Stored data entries
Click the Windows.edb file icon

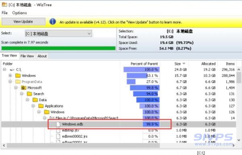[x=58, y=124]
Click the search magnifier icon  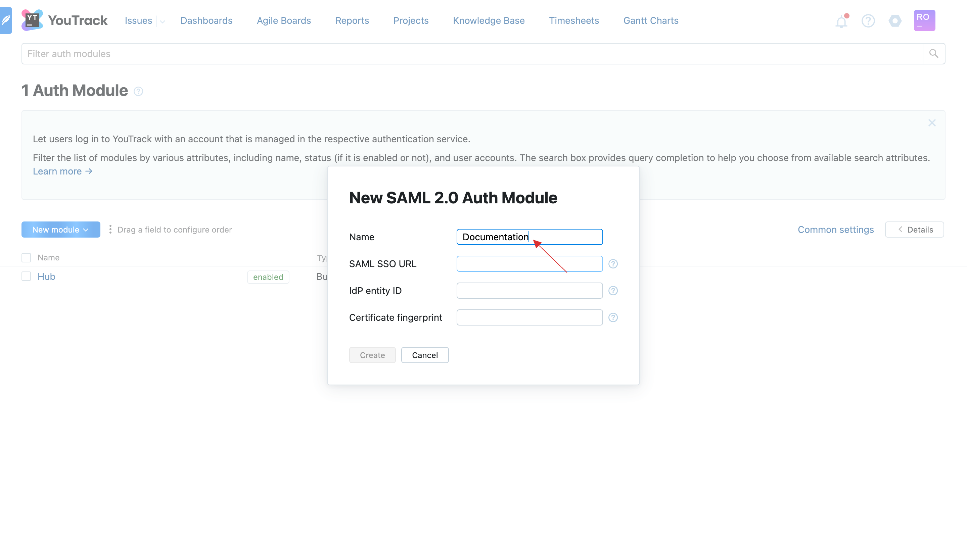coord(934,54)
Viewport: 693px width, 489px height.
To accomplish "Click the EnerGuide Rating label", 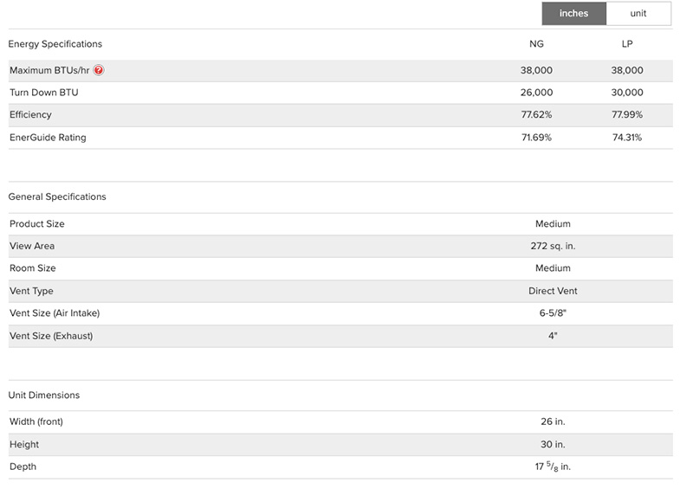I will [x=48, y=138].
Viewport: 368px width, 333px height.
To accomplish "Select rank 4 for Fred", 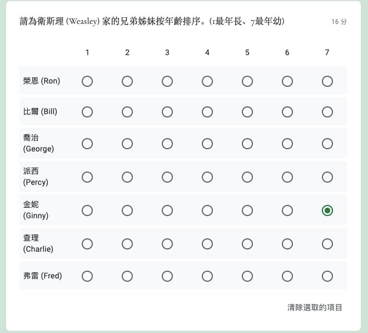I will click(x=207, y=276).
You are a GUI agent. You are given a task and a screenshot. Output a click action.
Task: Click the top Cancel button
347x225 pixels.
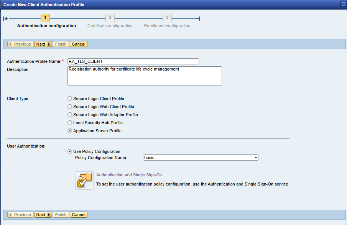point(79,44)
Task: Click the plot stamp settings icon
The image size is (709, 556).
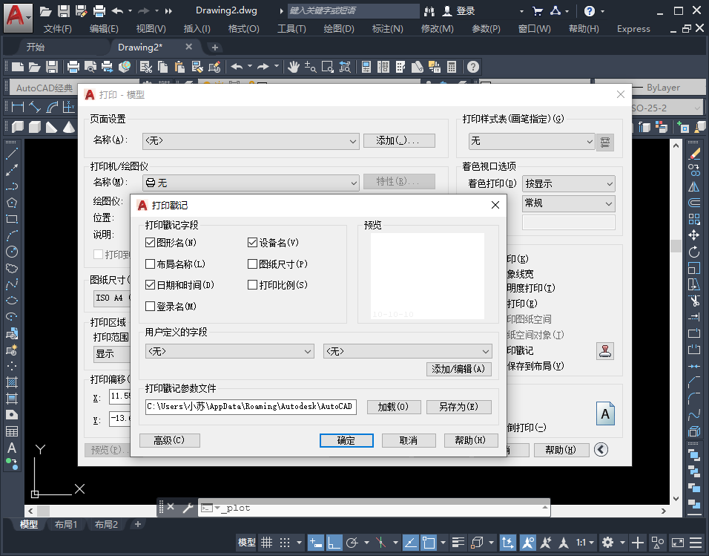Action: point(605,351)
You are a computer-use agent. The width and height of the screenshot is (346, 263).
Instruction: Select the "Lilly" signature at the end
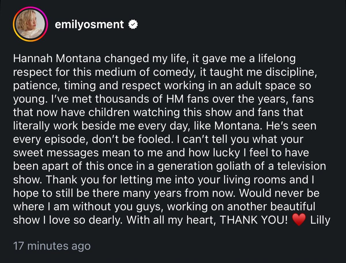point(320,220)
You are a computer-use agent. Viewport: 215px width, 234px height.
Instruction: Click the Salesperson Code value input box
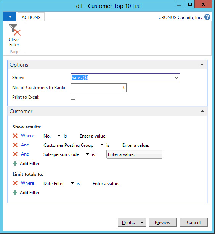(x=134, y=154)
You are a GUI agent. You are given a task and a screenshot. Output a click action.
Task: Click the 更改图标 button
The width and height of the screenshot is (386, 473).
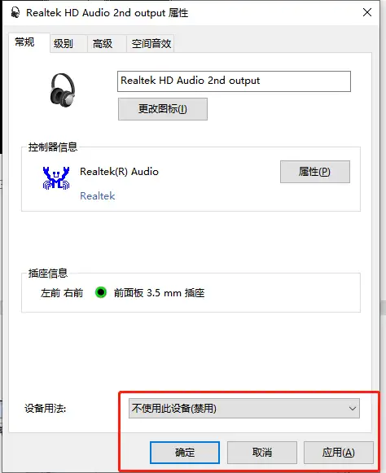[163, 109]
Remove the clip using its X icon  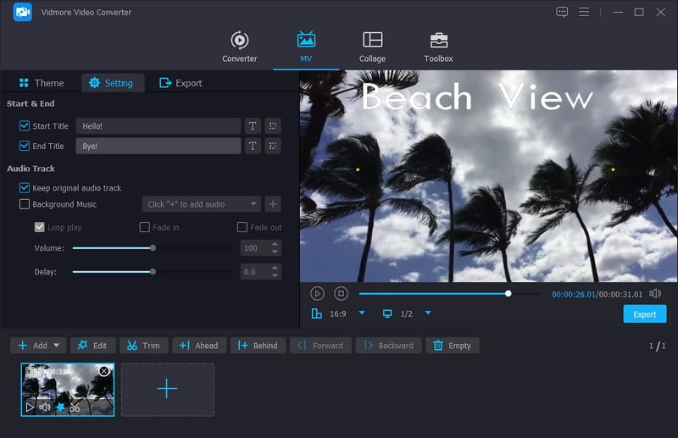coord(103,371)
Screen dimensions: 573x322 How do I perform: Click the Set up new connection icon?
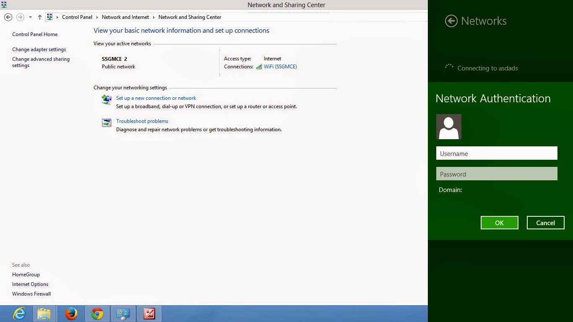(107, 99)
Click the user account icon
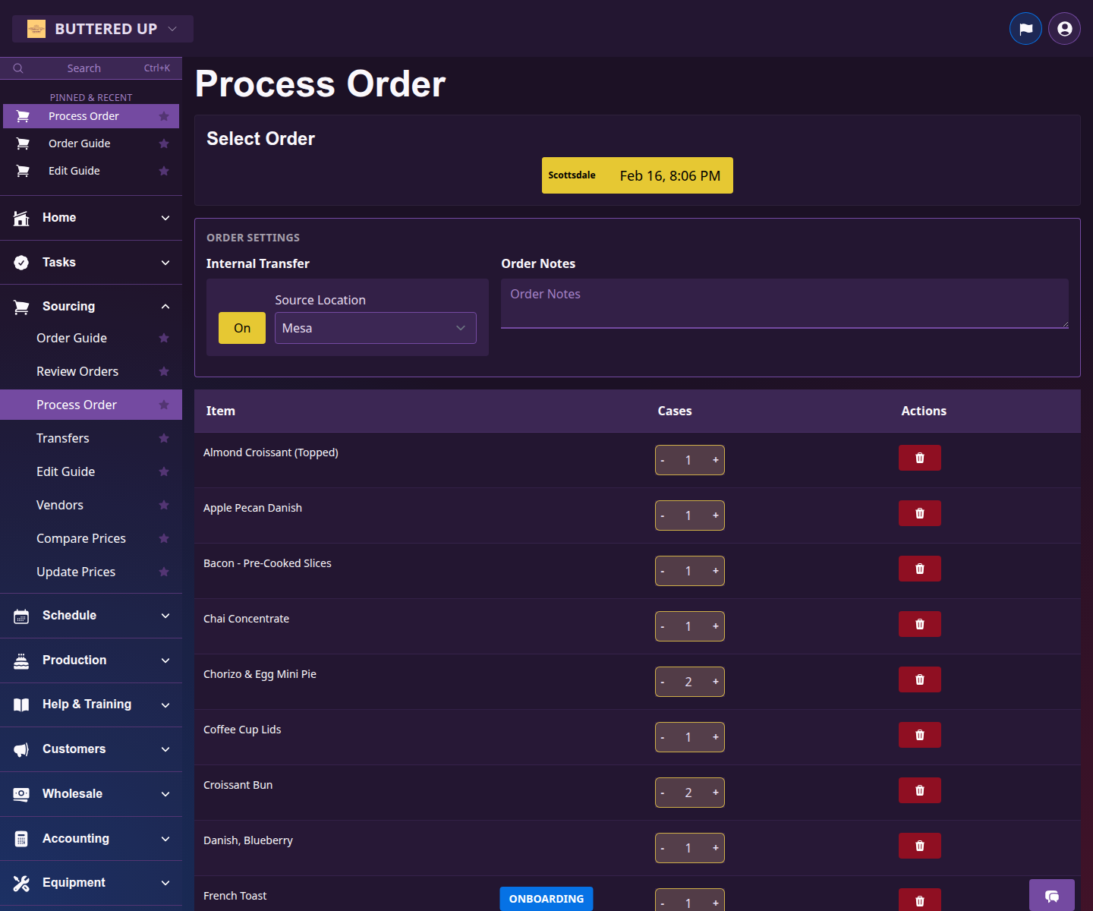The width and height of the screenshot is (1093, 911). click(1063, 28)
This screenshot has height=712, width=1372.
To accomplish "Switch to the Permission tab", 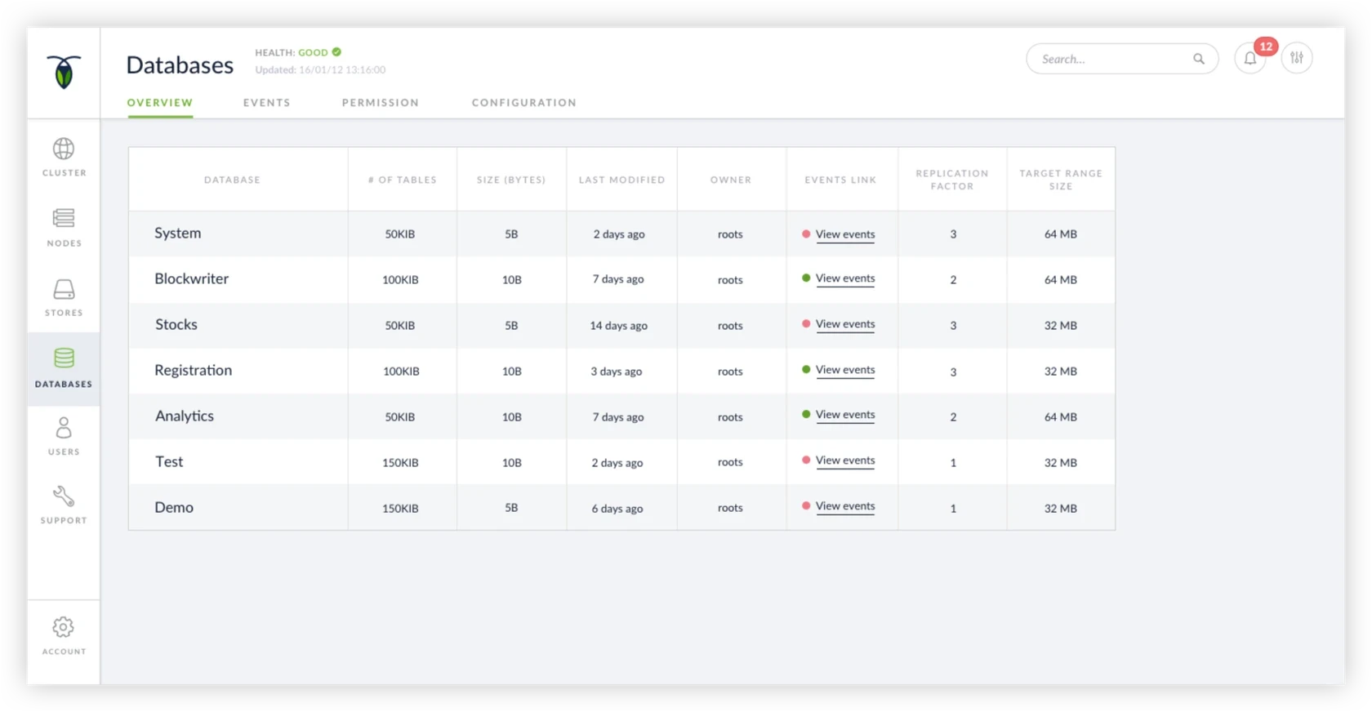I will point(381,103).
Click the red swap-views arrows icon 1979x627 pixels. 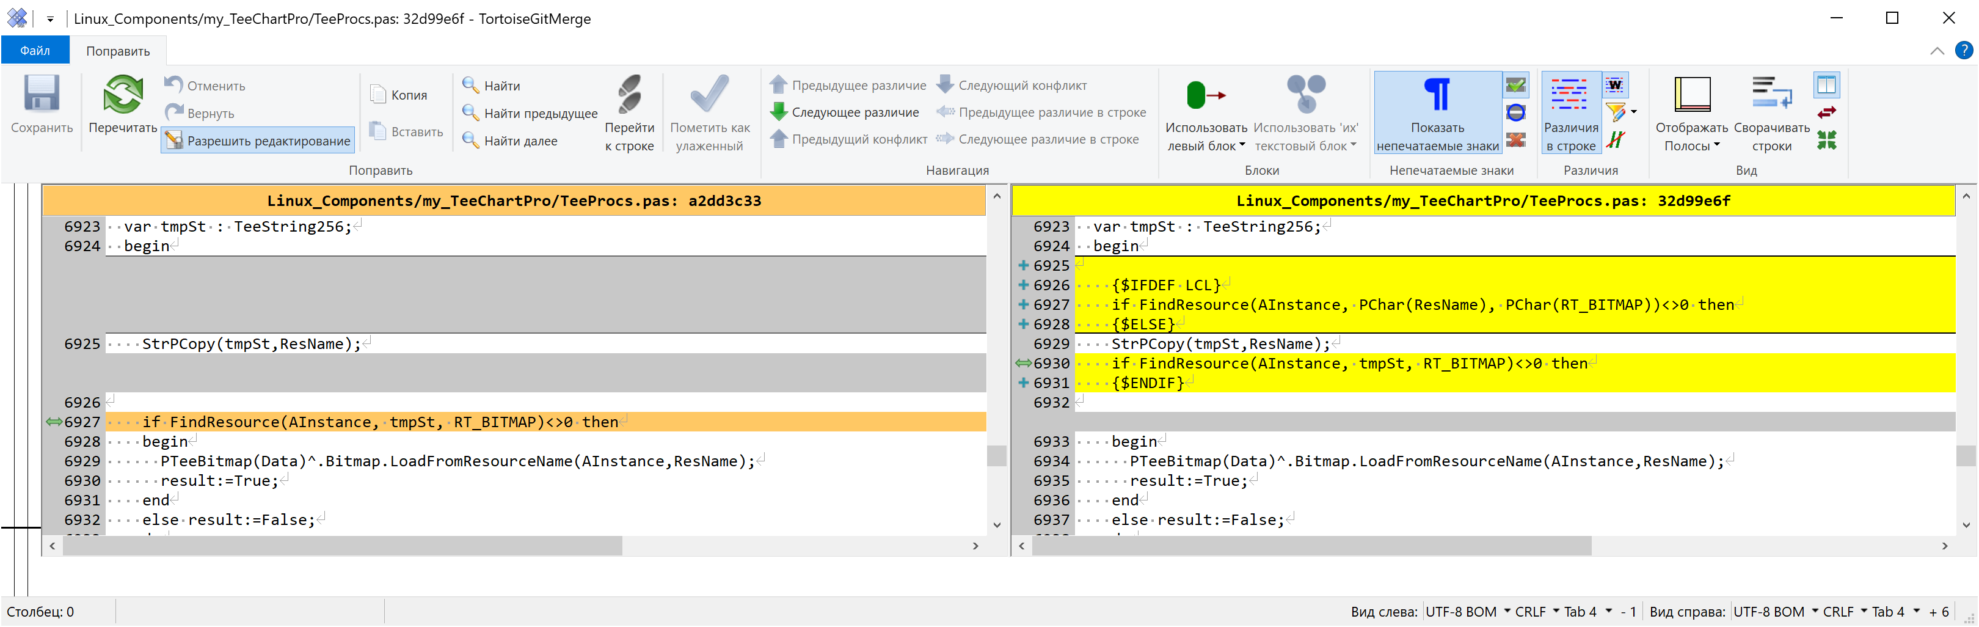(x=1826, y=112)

Problem description
Only one stretch of the data is wanted: write out exactly the lines from the one holding "Task: Click the top Cancel button" through the one holding "Task: Click the 更改图标 button", both included, without the pictures.

Exercise output
Task: Click the top Cancel button
347x225 pixels.
point(79,44)
Task: Click the plot stamp settings icon
The image size is (709, 556).
Action: point(605,351)
You are a computer-use agent. The width and height of the screenshot is (346, 263).
Instruction: Select the "Lilly" signature at the end
point(320,220)
You are a computer-use agent. Viewport: 215px width, 234px height.
Instruction: Click the Salesperson Code value input box
(x=134, y=154)
You are a GUI agent. You are given a task and a screenshot. Output a click action.
Task: Click the 更改图标 button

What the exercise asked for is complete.